棺桶の内側には綿の入れられた布が付けられており、外側からは想像できないほどに居心地の良さそうな空間となっている。
「おおー。中は中で素敵空間。ではでは、おじゃましまーす」
妖精メイドは部屋の主よりも先に棺桶の中へと入り込む。それだけで、もう一人入るには狭そうだが、レミリアは気にせず隣に入り込みながら蓋を閉める。
「おおう、真っ暗ですね」
二人はほとんど密着する形となっているが、暗闇を見通す瞳を持つレミリアにも目の前の妖精メイドは見えていない。妖精メイドからは、言わずもがなである。
「そういう風になるように作られたものだからねぇ」
「……こんな所に一人でいて寂しくないんですか?」
「そう思うくらいだったら棺の外で寝てるわよ。貴女はやたらと私を寂しがり屋にしたがるわね」
「だって、私だけ寂しがり屋のレッテルを貼られるなんて不公平じゃないですか」
「はいはい、馬鹿な事言ってないでさっさと寝なさい」
そう言って、レミリアは妖精メイドの頭を優しく叩く。
「はーい。あ、せっかくなので頭撫でてもらってもいいですか? お嬢様が眠たくなったらやめても構わないので」
「うん? まあ、別にいいわよ」
「わーい、ありがとうございます」
レミリアが手を動かし始めると、妖精メイドは控えめな声で喜びの声を上げる。そして、レミリアへと抱きついた。

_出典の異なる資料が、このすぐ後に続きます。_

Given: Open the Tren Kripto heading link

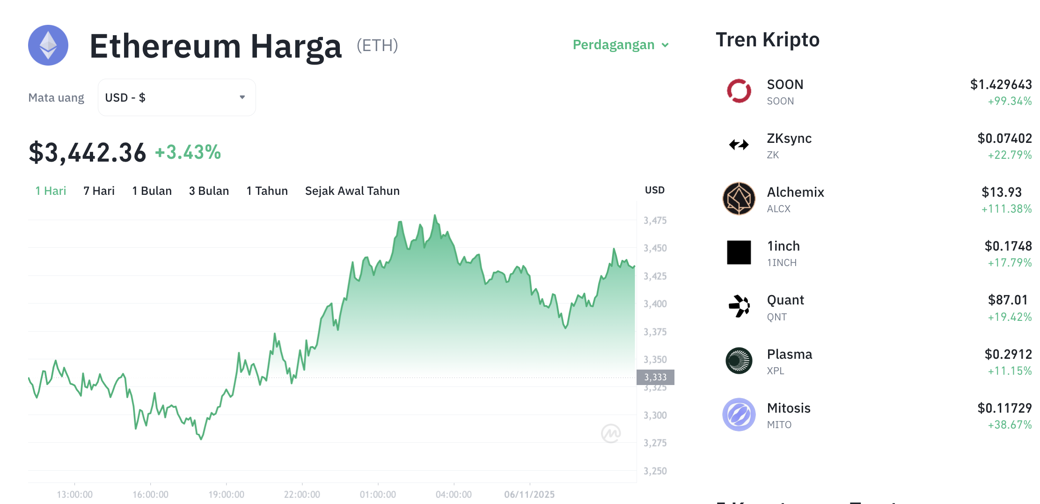Looking at the screenshot, I should click(x=768, y=40).
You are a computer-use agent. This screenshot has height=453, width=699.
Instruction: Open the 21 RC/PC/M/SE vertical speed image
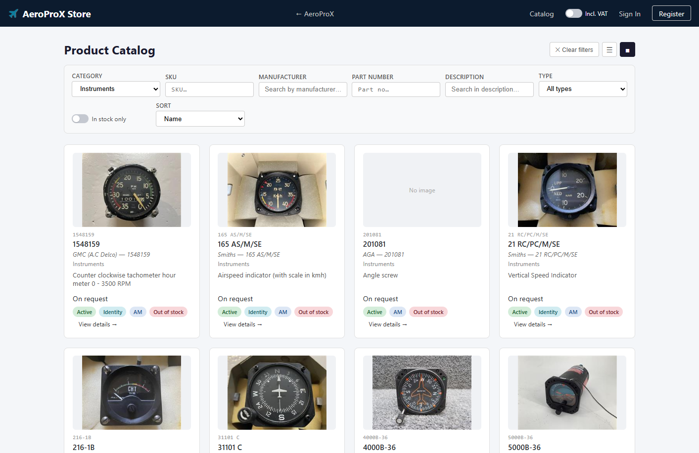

レミリアは冷静にそれを受け止めて、手を動かし続ける。
「これで絶対に寂しくなったりしませんね」
「それは良かったわね」
「はい。……では、おやすみなさい」
「ええ、おやすみなさい」
安心感のおかげか、妖精メイドは目を閉じるとすぐに寝入ってしまう。間近で彼女の呼吸を感じられるレミリアはそのことに気がつくが、手を止めようとはしない。
しかし、しばらくすると動きがなくなる。
代わりに二人分の寝息が混ざり合うのだった。